▶ [AIM OF THE EXERCISE]
Filter out every line below that lacks "search", and copy the rest.

Collected data entries
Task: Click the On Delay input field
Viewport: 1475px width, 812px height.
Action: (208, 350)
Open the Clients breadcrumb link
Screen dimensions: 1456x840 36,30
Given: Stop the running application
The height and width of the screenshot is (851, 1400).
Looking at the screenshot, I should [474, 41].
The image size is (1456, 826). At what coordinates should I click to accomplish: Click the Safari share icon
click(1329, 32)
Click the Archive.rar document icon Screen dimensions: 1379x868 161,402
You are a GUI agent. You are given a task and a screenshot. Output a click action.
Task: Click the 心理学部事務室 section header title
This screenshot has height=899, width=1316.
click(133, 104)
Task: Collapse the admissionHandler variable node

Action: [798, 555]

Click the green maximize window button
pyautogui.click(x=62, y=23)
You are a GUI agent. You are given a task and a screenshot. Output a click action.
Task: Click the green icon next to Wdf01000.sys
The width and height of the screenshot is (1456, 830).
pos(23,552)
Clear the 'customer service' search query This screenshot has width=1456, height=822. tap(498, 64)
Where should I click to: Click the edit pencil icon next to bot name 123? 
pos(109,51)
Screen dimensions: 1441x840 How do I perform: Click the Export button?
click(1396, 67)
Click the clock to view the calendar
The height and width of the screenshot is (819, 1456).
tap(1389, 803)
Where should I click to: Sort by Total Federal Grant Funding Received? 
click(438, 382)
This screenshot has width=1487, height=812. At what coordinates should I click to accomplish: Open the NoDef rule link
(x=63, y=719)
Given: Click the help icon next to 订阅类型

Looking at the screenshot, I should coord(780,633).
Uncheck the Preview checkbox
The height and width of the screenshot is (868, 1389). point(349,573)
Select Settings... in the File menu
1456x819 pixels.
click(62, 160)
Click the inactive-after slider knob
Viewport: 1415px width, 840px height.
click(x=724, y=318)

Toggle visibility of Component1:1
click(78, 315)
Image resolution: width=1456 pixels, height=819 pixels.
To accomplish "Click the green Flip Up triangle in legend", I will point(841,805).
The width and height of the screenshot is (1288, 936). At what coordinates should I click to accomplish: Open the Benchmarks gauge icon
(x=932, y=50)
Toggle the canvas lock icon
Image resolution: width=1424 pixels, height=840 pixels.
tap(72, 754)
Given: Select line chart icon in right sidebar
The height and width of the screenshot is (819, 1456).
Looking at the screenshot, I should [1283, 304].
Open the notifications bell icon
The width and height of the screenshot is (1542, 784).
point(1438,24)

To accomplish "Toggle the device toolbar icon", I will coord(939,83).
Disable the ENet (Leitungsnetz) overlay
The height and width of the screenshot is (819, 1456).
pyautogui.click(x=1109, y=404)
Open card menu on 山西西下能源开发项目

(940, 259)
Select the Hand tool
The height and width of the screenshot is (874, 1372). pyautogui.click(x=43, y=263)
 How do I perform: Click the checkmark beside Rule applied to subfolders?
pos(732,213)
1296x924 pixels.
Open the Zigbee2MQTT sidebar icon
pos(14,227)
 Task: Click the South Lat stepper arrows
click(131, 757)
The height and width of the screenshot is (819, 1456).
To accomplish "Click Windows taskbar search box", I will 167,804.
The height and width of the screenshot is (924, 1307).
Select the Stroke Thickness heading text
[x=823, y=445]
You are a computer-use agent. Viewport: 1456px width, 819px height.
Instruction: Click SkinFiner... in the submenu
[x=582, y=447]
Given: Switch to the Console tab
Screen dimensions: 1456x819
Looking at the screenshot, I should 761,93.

▶ [ANSWER TO THIS EXERCISE]
Clear the 'customer service' search query This screenshot has width=1456, height=822. tap(498, 64)
To accomplish "Click Windows taskbar search box", I will 167,804.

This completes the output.